Brunswick Business Journal: HunterMaclean Critical Issues Forum in Brunswick Focuses on Logistics

November 15, 2013

HunterMaclean Critical Issues Forum in Brunswick Focuses on Logistics

Special to the Brunswick Business Journal

Page Siplon, executive director of the Georgia Center of Innovation for Logistics, believes logistics is one of America’s fastest-changing industries.

“Consumers are changing the way we deliver products,” he told an audience of nearly 100 local business leaders at HunterMaclean’s Critical Issues Forum, which took place at the College of Coastal Georgia in Brunswick on November 13. “Technology is changing the supply chain and logistics.”

Siplon, who served as the moderator for the Critical Issues Forum, said e-commerce is expected to top $280 billion by 2015 and to exceed $2.7 trillion by 2025. The end result, he said, will be adding four billion additional tons of cargo to “a pretty taxed network in the United States.”

“As a nation, we need to do a much better job of keeping up our infrastructure in order to meet demand,” he explained. “That’s one of our biggest challenges.”

At the HunterMaclean Critical Issues Forum, panelists Bill Dawson of the Georgia Ports Authority-Brunswick, Mike Bell of Rayonier and Harold Arnold of Fram Renewable Fuels addressed range of timely issues related to logistics in coastal Georgia.

Dawson, the general manager of operations for Georgia Ports Authority-Brunswick, said the Brunswick port is the number one automobile import facility in the United States.
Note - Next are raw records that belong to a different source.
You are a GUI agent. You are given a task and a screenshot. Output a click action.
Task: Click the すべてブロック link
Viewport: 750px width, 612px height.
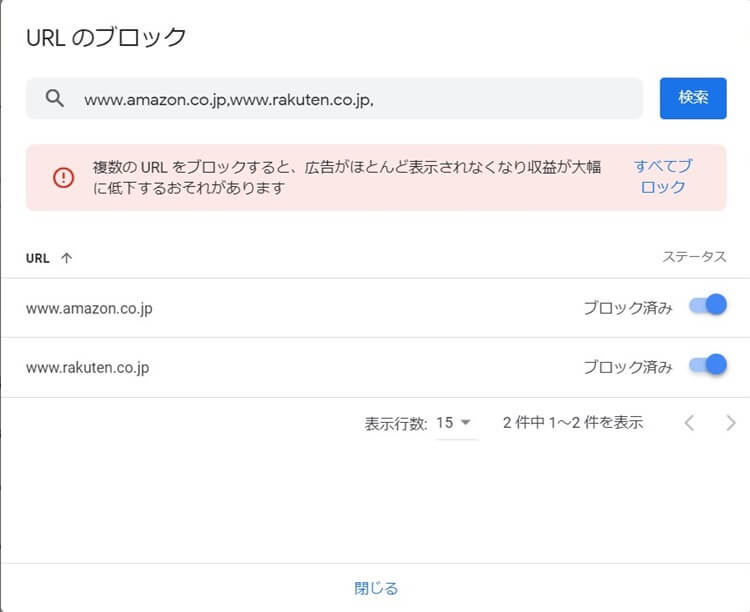coord(663,177)
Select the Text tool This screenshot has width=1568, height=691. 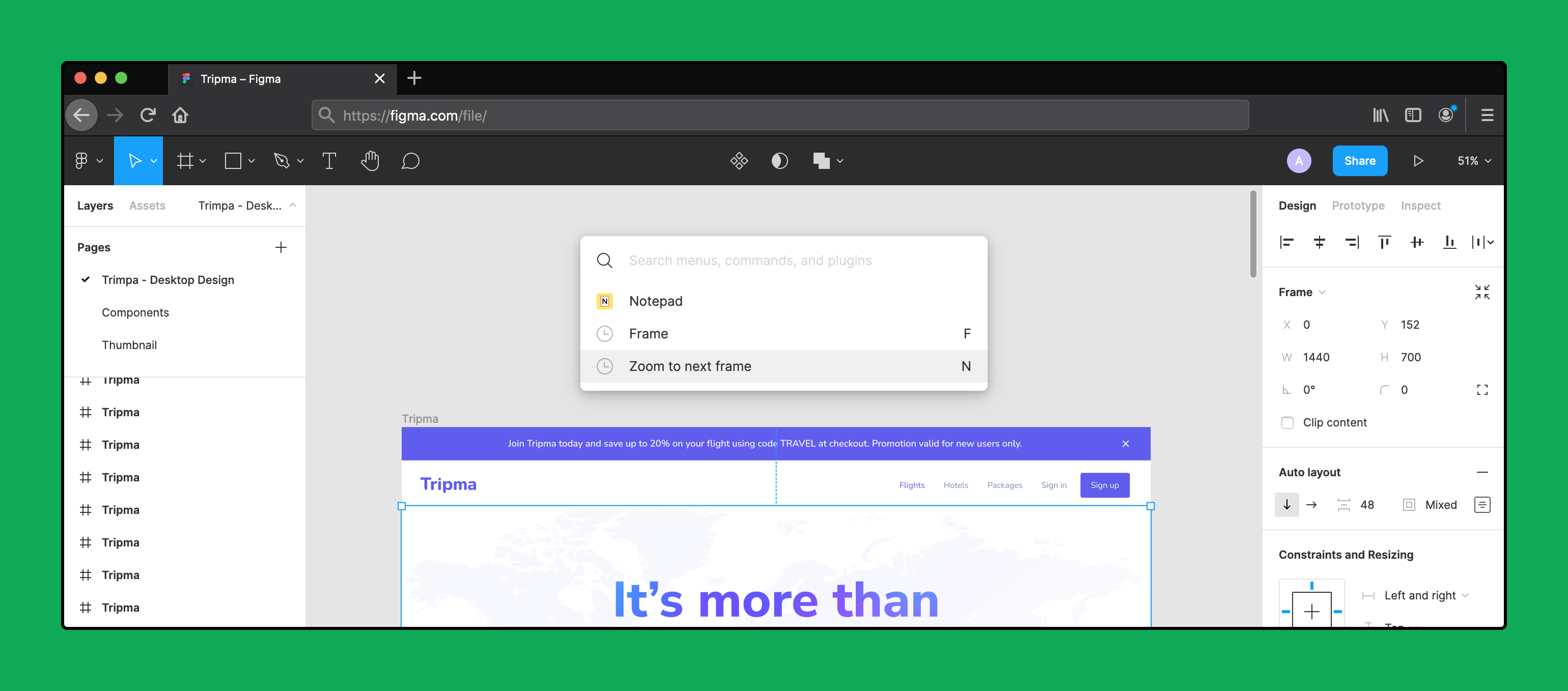click(x=330, y=160)
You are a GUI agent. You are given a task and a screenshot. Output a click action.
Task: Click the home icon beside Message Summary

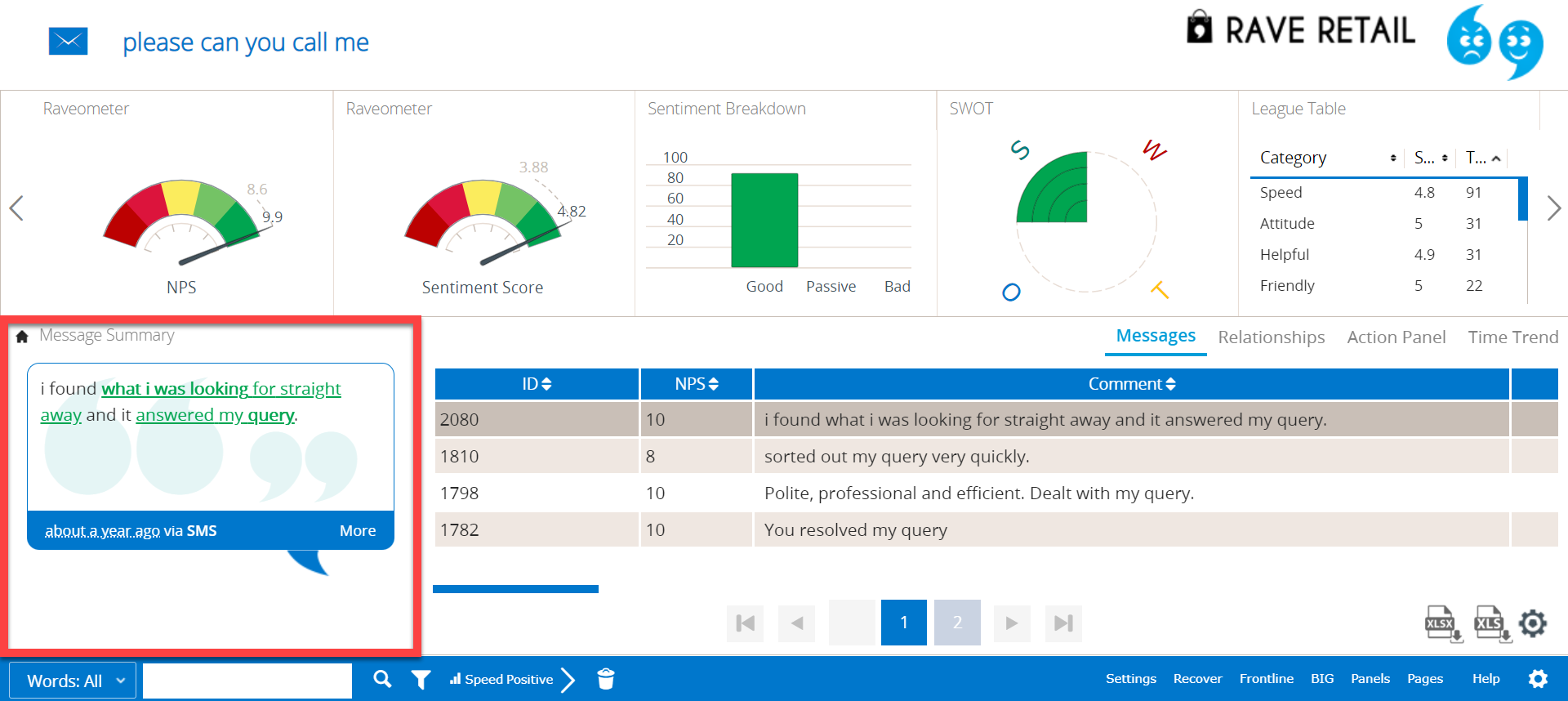click(22, 336)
In addition, cargo transportation is on the rise at the port, exceeding three million tons last year for the very first time.
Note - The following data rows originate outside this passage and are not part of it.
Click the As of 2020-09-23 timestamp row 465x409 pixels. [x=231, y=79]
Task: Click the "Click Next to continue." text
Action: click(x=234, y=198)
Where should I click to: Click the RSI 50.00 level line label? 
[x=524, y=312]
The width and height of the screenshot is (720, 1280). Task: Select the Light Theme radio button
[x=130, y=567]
“The key to the movement of product is infrastructure and infrastructure improvements,” he explained.

As the federal government has cut the Brunswick port’s annual harbor maintenance funding from $6 million to $3 million, some of the harbor deepening completed nearly eight years ago near Colonel’s Island has been lost to sediment built-up.
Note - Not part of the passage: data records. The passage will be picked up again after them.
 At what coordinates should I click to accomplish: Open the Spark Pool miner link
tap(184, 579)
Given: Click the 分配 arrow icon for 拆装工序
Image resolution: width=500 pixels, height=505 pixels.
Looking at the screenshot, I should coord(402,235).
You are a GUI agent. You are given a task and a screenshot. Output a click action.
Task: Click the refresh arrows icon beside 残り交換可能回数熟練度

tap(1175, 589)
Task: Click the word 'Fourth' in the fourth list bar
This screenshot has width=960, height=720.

“We have a very strong political presence in Washington,” he said, “and hope to get the funding we need to get our harbor back to the level it needs to be.”

Bell, the director of external affairs at Rayonier, focused on developments in trucking that could help maximize transportation efficiency on U.S. highways. He supports the Safe and Efficient Transportation Act (SETA), also known as H.R. 612, which proposes allowing six-axle trucks to transport 97,000-pound cargo on American interstates. A proposed user fee would cover bridge repairs and road damage resulting from the heavier trucks.

“These trucks would allow for increased productivity, more fuel-efficient transportation and a 19 percent decrease in fuel consumption,” Bell said. “They will help us get more return on investment on our existing highways.”

Arnold underscored the fact that logistics plays a key role in the delivery of raw materials to Fram Renewable Fuels and in the export of the company’s finished wood pellets from the Brunswick port. He praised the Georgia Ports Authority facility in Brunswick for its growing ability to transport dry bulk product.

The Brunswick Critical Issues Forum was presented by HunterMaclean. The event included opening remarks by HunterMaclean attorneys Bob Cunningham and Brad Harmon and marked the second discussion in an ongoing series of Critical Issues Forums addressing issues affecting the Brunswick community. HunterMaclean also hosted a similar event focusing on logistics in Savannah in October.